Hey, this is Anagha from 2021, September 21. 
An year back, it was a lot different.. i struggled every single day with feelings of worthless and mild depression or could say i was depressed. 
Over an year, things has changed, not drastically, but little by little, year by year, this will improve even better in future, but i have to hang on and keep trying. 
Since last year i had brought a lot of books, probably around 30, specifically self help books, they had helped me a lot to provide a better insight and perspective. And it helped me to realise where i was wrong, ofcourse its a long process I'm not fully evolved, but i can definitely feel better i am not who i was an year back. This is not a random statement but i really adore my improvement.

The person who i am, i am trying to add worthfulless and meaning to who i am every single day, because years back i started to lose my authentic self, now i am slowly trying to pick my shattered pieces and put it together 

Inner girl, she is just scarred, she is scared, all she can do is, she whispers her ideas and thoughts to my fake exterior version in a mildly low tone. And the exterior it was created as a coverup to face the society, she wear the mask of eloquence, niceness and humility so as to get accepted in this society.
Its what people in my life generally know of me...

=-=-=

Objective 1:
Please repeat the records verbatim, from the line containing "Add a new profile" through the end of the records, including both of those lines.

Pointing records for text and elements:

=-=-=

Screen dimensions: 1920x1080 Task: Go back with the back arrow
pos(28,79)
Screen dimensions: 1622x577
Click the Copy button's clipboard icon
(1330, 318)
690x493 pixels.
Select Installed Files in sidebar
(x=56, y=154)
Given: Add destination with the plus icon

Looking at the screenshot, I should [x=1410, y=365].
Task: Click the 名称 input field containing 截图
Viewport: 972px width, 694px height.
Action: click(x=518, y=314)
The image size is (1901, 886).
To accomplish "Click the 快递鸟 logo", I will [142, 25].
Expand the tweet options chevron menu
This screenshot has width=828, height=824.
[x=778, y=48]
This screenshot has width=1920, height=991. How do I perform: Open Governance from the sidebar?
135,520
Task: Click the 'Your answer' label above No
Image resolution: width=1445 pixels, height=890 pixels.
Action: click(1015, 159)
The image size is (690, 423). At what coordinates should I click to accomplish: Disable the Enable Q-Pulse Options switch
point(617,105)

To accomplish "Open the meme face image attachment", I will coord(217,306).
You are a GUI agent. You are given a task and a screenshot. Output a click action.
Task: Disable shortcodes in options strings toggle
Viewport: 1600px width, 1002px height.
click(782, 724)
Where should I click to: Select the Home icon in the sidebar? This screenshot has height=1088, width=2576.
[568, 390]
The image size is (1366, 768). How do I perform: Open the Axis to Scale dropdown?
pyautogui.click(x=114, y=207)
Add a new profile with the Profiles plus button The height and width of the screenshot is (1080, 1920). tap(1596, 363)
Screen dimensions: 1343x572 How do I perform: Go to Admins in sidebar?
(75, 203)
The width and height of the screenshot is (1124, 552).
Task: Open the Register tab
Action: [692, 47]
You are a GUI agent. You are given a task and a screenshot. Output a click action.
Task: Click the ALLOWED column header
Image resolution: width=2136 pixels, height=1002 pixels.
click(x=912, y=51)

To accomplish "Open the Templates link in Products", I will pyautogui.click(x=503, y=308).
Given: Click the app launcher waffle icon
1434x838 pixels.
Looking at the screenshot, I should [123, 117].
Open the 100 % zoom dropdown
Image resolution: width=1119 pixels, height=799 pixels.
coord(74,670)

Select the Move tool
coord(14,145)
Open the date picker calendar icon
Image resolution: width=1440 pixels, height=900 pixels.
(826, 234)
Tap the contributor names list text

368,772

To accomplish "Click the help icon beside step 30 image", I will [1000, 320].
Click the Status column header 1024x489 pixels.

=-=-=

Objective 2:
Write the next part of the journal entry about the past year of personal change, picking up after its final sentence.

Reply 1:
Add a new profile with the Profiles plus button The height and width of the screenshot is (1080, 1920). tap(1596, 363)
Screen dimensions: 1343x572 How do I perform: Go to Admins in sidebar?
(75, 203)
The width and height of the screenshot is (1124, 552).
Task: Open the Register tab
Action: [692, 47]
You are a GUI agent. You are given a task and a screenshot. Output a click action.
Task: Click the ALLOWED column header
Image resolution: width=2136 pixels, height=1002 pixels.
click(x=912, y=51)

To accomplish "Open the Templates link in Products", I will pyautogui.click(x=503, y=308).
Given: Click the app launcher waffle icon
1434x838 pixels.
Looking at the screenshot, I should [123, 117].
Open the 100 % zoom dropdown
Image resolution: width=1119 pixels, height=799 pixels.
coord(74,670)

Select the Move tool
coord(14,145)
Open the date picker calendar icon
Image resolution: width=1440 pixels, height=900 pixels.
(826, 234)
Tap the contributor names list text

368,772

To accomplish "Click the help icon beside step 30 image", I will [1000, 320].
Click the Status column header 1024x489 pixels.

Reply 2:
Interior_venacava.. i remember this reddit account, where i posted my pic once and i received huge amount of appreciation it made me sad and happy at the same time about how much people appreciated me and how much i failed to realise my worth.
I never realised how pretty and brilliant my eyes are untill people there started to appreciate me..
It was a wonderful to experience to know how much people around the world found attractive in me which i always thought was not good enough because i was made to feel so all my life.. due to the social construct and what i faced as a child.

I just deleted that account, it was sad but i just have to do it. I shouldn't be sad because its for good. I cant obsesse over something virtual and people i can't meet in real life. Among them i miss my voice call stranger, rindert. I loved him. But its sad i have to forget. And i can't go back and ask him to take me back. it will be like a big disrespect towards myself, but i really misss fucking miss him so much.. i dont think he realise how much i loved his voice. Its the first time i ever loved a voice as much as his.. 
Anyways when you're in love, you see the positivez only so i have to remind myself about his bad parts too so that atleast it will calm me down about how much i miss him..
Also wyatt, he was a good guy too, his dog, cattle, so on.. we had pretty good conversations too. I miss him too. 
And all the strangers who were nice to me.
Anyways life has to go on. Just life. I'm here trying to live life, in this corner of the earth...
I have this daily commitments to do, obligations to fulfill so so. 
And i have my parents who love me unconditionally for them i have to endure and keep doing this.
I don't think all those superficial friendships matter as much as it seems to be. 
Ofcourse when I'm in trouble or need a help my friends will be there. So i do appreciate quite a few genuine friends i have and my loving family who love me unconditionally.

I am slowly trying to build my social skills and my self worth so that i can love who I'm. I accept who i am. 
I love who i am.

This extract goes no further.